Before deforestation by sugar plantations and other forces it was thought that Cuba was 95% forests, it is now approximately 30%. For this reason, Castro, in 1968, decided to improve the lives of the poor in the Sierra del Rosario mountains by creating this socialized community and have them plant trees.
The work, under architect Osmany Cienfuegos, created 105 miles of roads, built homes, schools, clinics and meeting areas.
More importantly, however, they terraced much of the 845-mile area with six million trees. These included mahogany, hibiscus, and cedar as well as fruit trees such as grapefruit, mandarin, papaya and avocado.
After the fall of the Soviet Union, and with the Cuban economy in complete disarray Cuba opened Las Terrazas to tourism.
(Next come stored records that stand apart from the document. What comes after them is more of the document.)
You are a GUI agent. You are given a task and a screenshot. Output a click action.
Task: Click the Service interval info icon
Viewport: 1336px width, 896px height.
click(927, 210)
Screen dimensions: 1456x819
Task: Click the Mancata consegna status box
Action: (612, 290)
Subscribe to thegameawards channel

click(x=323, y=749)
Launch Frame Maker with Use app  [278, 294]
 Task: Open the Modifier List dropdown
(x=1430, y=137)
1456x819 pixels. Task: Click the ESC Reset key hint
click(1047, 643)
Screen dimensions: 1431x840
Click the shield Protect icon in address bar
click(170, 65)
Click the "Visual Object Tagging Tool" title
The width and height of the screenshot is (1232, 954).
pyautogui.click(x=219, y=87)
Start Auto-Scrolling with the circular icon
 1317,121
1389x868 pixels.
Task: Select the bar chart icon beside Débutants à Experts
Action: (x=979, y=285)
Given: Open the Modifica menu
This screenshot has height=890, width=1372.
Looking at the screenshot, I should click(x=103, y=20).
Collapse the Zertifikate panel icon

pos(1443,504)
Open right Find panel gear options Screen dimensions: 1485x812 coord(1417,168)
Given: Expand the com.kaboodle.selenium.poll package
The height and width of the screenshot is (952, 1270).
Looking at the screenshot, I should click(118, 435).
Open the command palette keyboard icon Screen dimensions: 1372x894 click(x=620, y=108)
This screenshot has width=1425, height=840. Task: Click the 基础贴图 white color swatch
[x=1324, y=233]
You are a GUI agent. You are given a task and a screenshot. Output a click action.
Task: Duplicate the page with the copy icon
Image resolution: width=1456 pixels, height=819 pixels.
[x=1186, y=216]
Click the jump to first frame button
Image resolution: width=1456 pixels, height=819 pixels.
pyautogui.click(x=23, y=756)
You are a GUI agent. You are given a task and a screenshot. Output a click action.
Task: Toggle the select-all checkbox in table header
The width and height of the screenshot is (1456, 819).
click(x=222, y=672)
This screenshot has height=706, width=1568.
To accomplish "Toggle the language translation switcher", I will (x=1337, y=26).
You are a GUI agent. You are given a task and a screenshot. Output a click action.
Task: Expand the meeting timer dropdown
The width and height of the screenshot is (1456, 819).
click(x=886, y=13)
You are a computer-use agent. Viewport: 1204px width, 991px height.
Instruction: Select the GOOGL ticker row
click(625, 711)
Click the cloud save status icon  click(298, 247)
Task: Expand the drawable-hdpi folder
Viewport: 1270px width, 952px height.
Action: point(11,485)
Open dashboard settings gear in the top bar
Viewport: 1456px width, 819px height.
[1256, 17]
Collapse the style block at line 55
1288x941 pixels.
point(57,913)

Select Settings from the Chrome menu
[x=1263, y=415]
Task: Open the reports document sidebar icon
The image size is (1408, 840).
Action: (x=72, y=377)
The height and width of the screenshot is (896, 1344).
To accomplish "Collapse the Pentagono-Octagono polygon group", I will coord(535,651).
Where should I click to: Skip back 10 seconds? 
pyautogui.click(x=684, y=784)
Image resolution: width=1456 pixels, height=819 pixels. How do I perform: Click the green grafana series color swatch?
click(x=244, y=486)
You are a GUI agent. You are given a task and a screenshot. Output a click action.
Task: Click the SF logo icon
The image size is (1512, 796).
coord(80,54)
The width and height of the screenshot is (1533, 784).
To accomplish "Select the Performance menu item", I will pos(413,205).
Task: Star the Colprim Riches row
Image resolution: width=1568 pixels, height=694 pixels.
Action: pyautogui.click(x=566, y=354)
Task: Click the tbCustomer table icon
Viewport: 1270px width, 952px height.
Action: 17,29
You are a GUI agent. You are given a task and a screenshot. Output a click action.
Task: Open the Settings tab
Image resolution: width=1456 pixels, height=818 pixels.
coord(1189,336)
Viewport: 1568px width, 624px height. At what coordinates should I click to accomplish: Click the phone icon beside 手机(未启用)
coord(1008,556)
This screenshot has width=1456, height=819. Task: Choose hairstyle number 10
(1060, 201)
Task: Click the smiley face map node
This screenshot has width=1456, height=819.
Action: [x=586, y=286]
A hotel was built along with a gathering area where you can receive drinks, listen to music and receive lectures from the guides that will take you around.
This all plays well into the original tourism guidelines of people to people. Most people visit the local school, stop in the studios of local artists and even stop in one of the restaurants that have opened up.
In 1984 this biosphere came under the protection of UNESCO, and now is home to 117 bird species, that can easily be spotted in the forests.
It is interesting to note, that most of Cuba’s recent economic reforms will not be seen in Las Terrazas. Private businesses are not allowed. The homes are owned by the government, so cannot be sold, or used as Casa Paticulars. However, people are better off due to the tourism, and in fact, there are not enough homes to accommodate all that want to live there.
Las Terrazas is approximately one hour outside of Havana, Cuba in the town of Candelaria in the Artemisa Province.